Miera writes, according to the email obtained by Taos Friction, “I am unsure as to the rationale behind staff enforcing this provision for some development projects but not of others. However, I am sure of the fact that the Town of Taos now strives to instill professional ethics that focus on equitable (sic) treatment.”

(Personally, I find it difficult to follow Miera’s logic here. Martinez and the staff all signed off on the agreement. Now, Miera, apparently at the behest of somebody has exerted his authority over staff, buttressing his arguments with convoluted logic—contradictory propositions—and mentioning a variety of nonsensical references to “private property rights,” proposals—only–of “change in use/zoning,” and “regulatory taking.” The latter has been thoroughly reviewed as acceptable by the U.S. Supreme Court but never mind. Ethics? What ethics?)

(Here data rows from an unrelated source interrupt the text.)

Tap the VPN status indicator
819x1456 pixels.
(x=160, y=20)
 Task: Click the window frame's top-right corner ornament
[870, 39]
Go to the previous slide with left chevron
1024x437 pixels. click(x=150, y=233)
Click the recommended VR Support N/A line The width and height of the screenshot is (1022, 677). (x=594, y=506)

After much talk about “a flaw in our Code” and “imposing overreaching conditions on building permits,” Miera writes, “I am suspending the open space requirement on this project (until the condition is formally repealed/resolved), and approving the building permit as requested by the applicant.”

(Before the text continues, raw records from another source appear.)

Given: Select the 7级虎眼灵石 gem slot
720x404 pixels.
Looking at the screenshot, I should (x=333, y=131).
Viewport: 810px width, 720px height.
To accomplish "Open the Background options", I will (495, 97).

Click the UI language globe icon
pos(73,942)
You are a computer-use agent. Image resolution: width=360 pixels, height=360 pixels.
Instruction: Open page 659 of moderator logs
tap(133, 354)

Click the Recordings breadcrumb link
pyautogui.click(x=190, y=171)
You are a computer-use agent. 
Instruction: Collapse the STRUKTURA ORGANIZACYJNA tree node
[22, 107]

So Mr. Moises, aka High Pockets, has saved himself $25 Gs on the open space fee and who knows how much in building permit or water and sewer fees. Mr. Miera has gutted the code and set the town up for lawsuits by developers, who paid the fees (if any), and contributed to Mr. Wengert’s hurt feelings when it comes to a lack of “equity.”

Equity is an uncommon name for a common term i.e. “fairness” or “impartiality.” According to “custom” in Taos Mr. Martinez has received equitable treatment and so has Mr. Wengert. One is from here, one is not. The rules are applied accordingly. Under the rule of law, there has been a violation of “equity” but the law is not enforced except as Mr. Miera suggests, when it is enforced “for some development projects but not others” (according to custom).

Mr. Sanchez, our favorite Don Quixote, disagrees with “arbitrary and capricious” decisions or political manipulation of the land use code but he’s retiring to work in his garden. Mr. Wengert has four hundred votes and we encourage him to run for office. Mr. Miera, the young wunderkind, has learned how the sport of politics is played in Taos.

Once, when Rudy and Darren didn’t agree with the P&Zers, they joined with Bobby and the Gang and just fired them all during the famous “Thursday night massacre.”

Given Mr. Miera’s problems with the Mayor and his sidekick, Rudy Walmart, we wonder how much Young Daniel has done on his own initiative and how much he has been pressured to do. We hear Mr. Martinez may be party to a lawsuit coming up this summer with respect to shifting mortal responsibility. As my buddy Saki used to say, “You never know who you work for, buddy.”